Devenu professeur, vous avez choisi comme mission d'initier les enfants à la compréhension du monde, à la compréhension de ces trois strates du monde. Comment est-ce que vous percevez la difficile initiation au français que vous proposez à vos élèves ?
Enseigner est une tâche exaltante. Tout enfant possède au suprême degré l'intelligence à l'état pur, virginal. La chose la plus belle que je sache, c'est l'intelligence des enfants. Lorsqu'on sait l'atteindre, où qdelle se trouve, c’est comme si on allumait une lampe. Parfois, bien sûr, le courant passe moins bien. Il est 4 heures de l'après-midi. Six, sept collègues ont précédé. La tension, l'attention baissent. Mais il est aussi des moments de grâce. Par exemple, l'hiver, quand la nuit profonde et glacée du matin obstrue le carreau et qu'on apporte le feu, la lumière aux élèves que la République nous confie.

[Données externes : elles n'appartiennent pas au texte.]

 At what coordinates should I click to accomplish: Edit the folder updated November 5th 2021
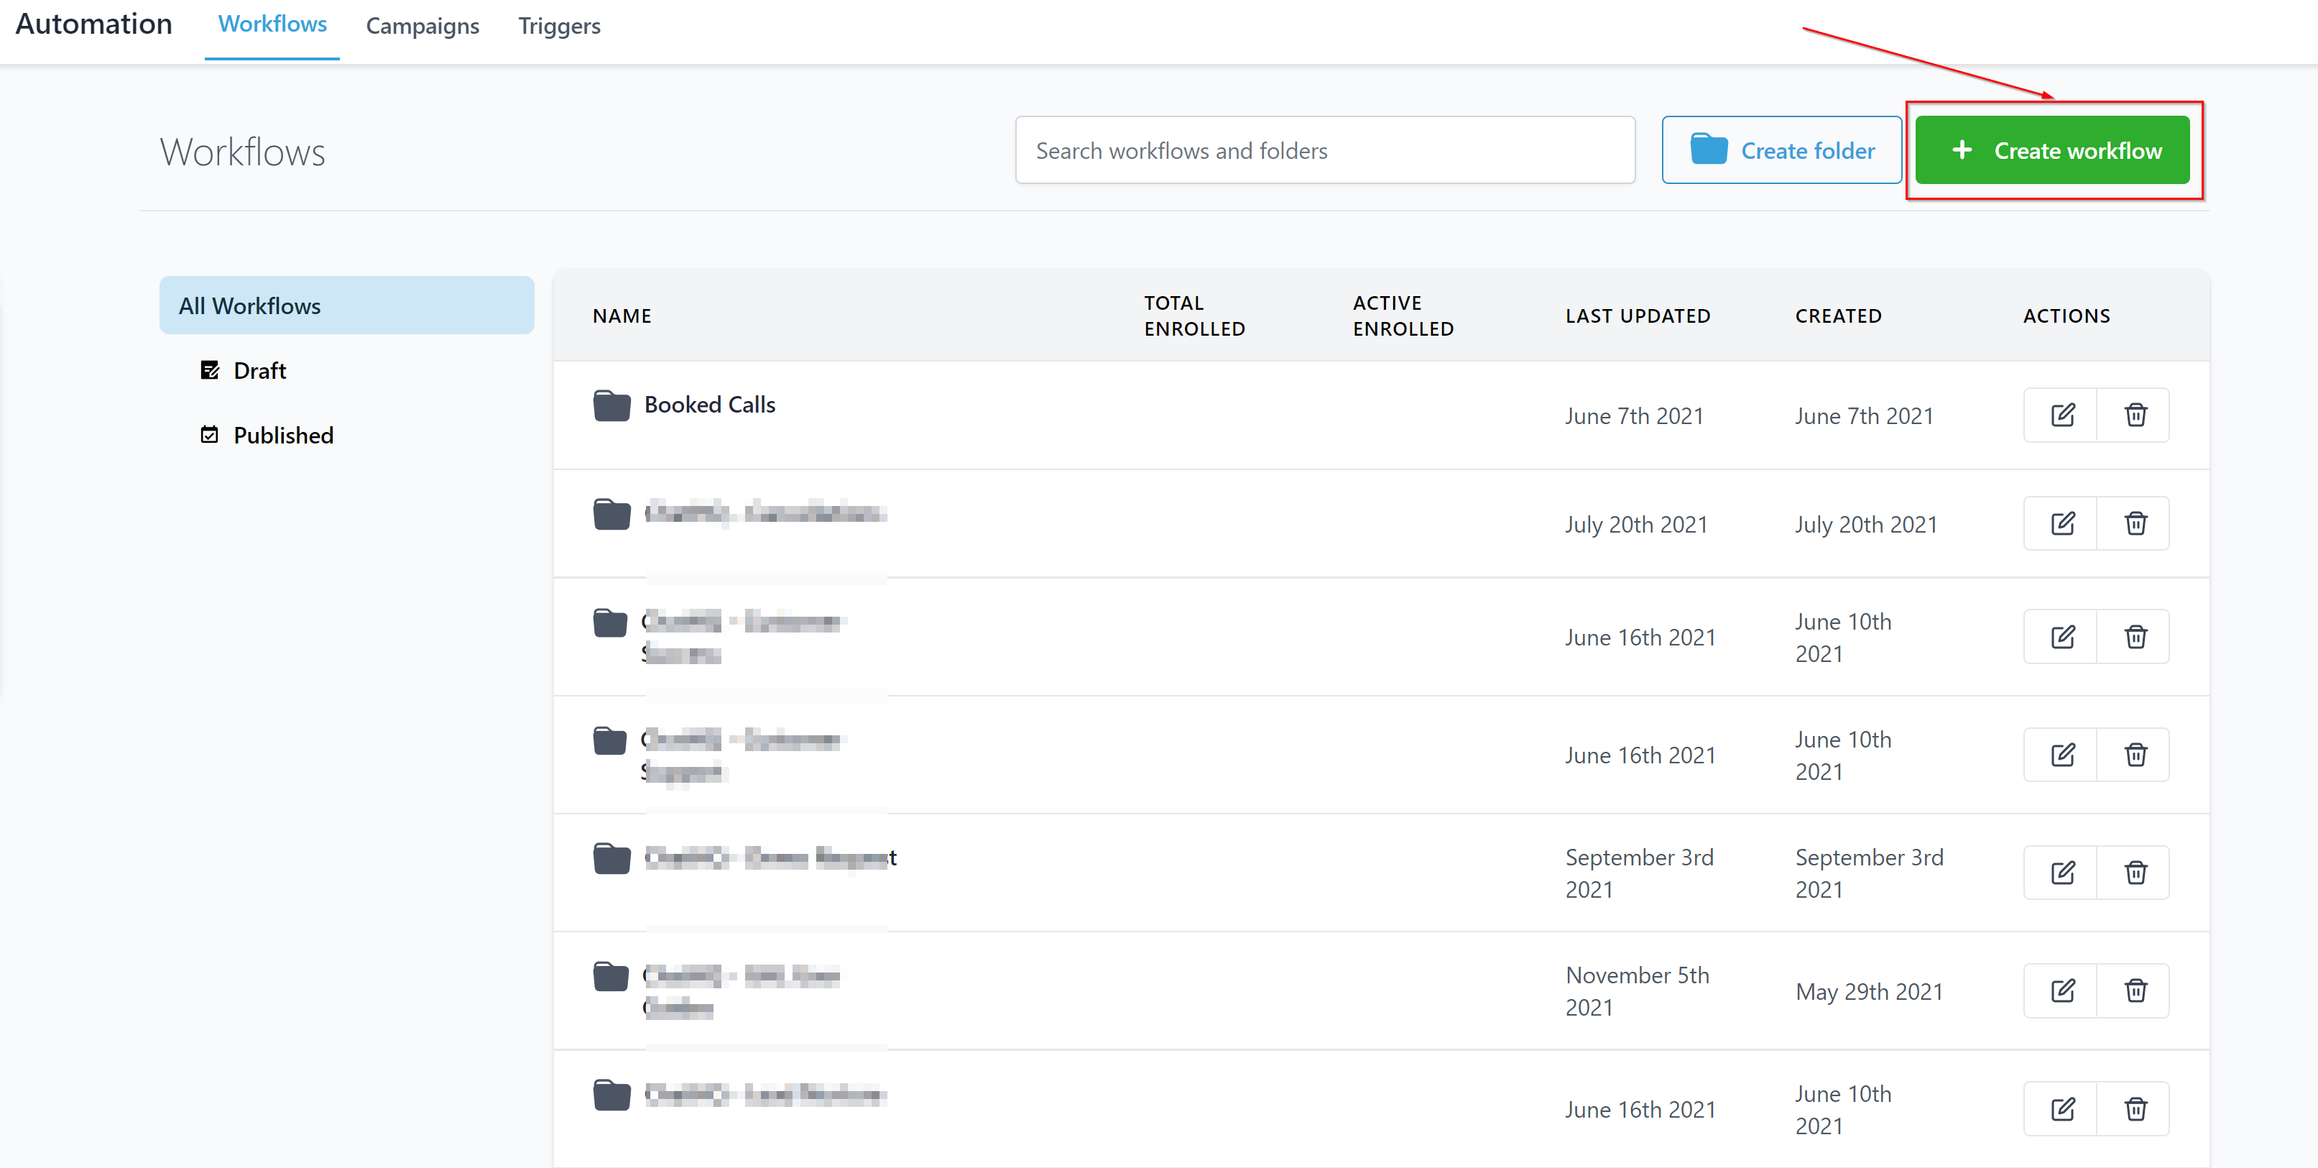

Des choses très délicates, la connaissance réfléchie de la langue, les arcanes de la haute littérature sont accessibles à des esprits de quinze ans. Les voir s'avancer dans ces domaines est une expérience émouvante. Qu'elle soit malaisée découle de la division de la société en classes. Les biens de l'esprit sont aussi mal répartis que la richesse matérielle. Le tour de force qu'exécutent jour après jour les enseignants, mes collègues, consiste à tenir ensemble ce qui, hors des murs de l'école, s'exclut, se combat. D'un côté, ceux qui possèdent l'aisance et la sécurité, une familiarité de toujours avec la culture scolaire, de l'autre, ceux qui en sont dépourvus. Ces populations, généralement, n'habitent pas les mêmes quartiers, les mêmes rues. J'ai désiré donner à des enfants ce que, enfant, j'attendais de mes maîtres et n'en ai pas toujours reçu. je me sens bien dans une salle des professeurs, non pas seulement parce que tout homme est aveuglément épris de son destin mais parce que je trouve à ces hommes et surtout à ces femmes - elles sont en majorité dans le secondaire - les vertus génériques du service public. L’amour du métier, une certaine rectitude, la capacité de penser à la place de l'autre, la générosité qu’on ne rencontre pas forcément dans tous les univers socio-professionnels.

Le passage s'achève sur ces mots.